Un courant favorable à l’union avec Rome, qui s’est manifesté parmi les jacobites d’Alep au milieu du xviie s., aboutit en 1783 à la constitution d’un patriarcat autonome dit syrien catholique, dont le siège, d’abord établi à Alep (1831), fut ensuite transféré à Mardin, pour revenir enfin au Liban. Un semblable mouvement unioniste se dessina au Kerala à partir de 1930 ; en 1932, le pape Pie XI constituait la province métropolitaine de Trivandrum pour ces catholiques de rite syrien, dits « syro-malankares ».

d) L’Église arménienne. Les fondations en furent consolidées au début du ive s. par l’apostolat de saint Grégoire l’Illuminateur, qui gagna à la foi chrétienne le roi Tiridate III. Après avoir subi l’hostilité du protectorat perse sur le pays (451), l’Église d’Arménie, soucieuse d’affirmer son autonomie à l’égard de l’Empire romain, prit position contre le concile de Chalcédoine en 491 (ou 506). L’invasion seldjoukide du xie s. entraîna le transfert du siège primatial (catholicosat) en Cilicie (1293) ; il en résulta plusieurs scissions. À l’heure actuelle, le siège suprême est établi en R. S. S. A., à Etchmiadzine (depuis 1441) ; le catholicos de Cilicie s’est transféré au Liban, à Antilyās (1922) ; deux sièges patriarcaux secondaires se sont constitués à Jérusalem (1311) et à Constantinople (1461).

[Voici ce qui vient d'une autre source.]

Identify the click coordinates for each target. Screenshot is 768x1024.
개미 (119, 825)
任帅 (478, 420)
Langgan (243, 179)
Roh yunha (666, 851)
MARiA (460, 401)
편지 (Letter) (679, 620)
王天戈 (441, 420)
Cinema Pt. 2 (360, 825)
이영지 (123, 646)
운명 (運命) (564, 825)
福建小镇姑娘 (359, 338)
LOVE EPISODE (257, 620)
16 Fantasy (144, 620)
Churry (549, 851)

En 1740, les Arméniens de Syrie favorables à l’union avec Rome élurent comme catholicos de Cilicie un évêque qui demanda au pape confirmation de son élection ; le siège de ce patriarcat arménien catholique est établi depuis 1750 au Liban, dans le couvent de Notre-Dame de Zmar (Bzūmmār).


Caractères généraux

Si diverses qu’elles soient par leur histoire et leurs traditions propres, toutes ces Églises orientales possèdent en commun quelques traits caractéristiques qui tiennent avant tout à leur fidélité à conserver l’héritage du Ier millénaire de l’ère chrétienne et à leur réticence à l’égard de l’évolution qui s’est accomplie dans le christianisme d’Europe occidentale depuis le xie s.

1o Fidélité à la tradition des Pères. Elle s’est concrétisée très tôt (dès le Ve s.) par la constitution de florilèges doctrinaux, ascétiques, bibliques (les chaînes) qui transmettront, sous forme condensée et fragmentaire, un enseignement dont on ne veut pas s’éloigner. Elle s’exprime surtout au travers des textes et des rites liturgiques, immense catéchèse poétique et figurative qui a joué dans toutes les Églises orientales un rôle bien plus grand et plus durable qu’en Occident. La « Grande Église » de Constantinople est devenue, au moins à partir de Justinien, le centre vers lequel sont venues converger les traditions liturgiques d’Antioche et de Jérusalem comme de Cappadoce. En retour, son influence se fera sentir jusque dans les Églises qui se sont séparées de sa communion : copte, jacobite, arménienne et même nestorienne. Le reproche adressé avec de plus en plus de véhémence à l’Église latine d’Occident est de porter atteinte dans sa liturgie et plus encore dans sa théologie et sa discipline à cette tradition des Pères.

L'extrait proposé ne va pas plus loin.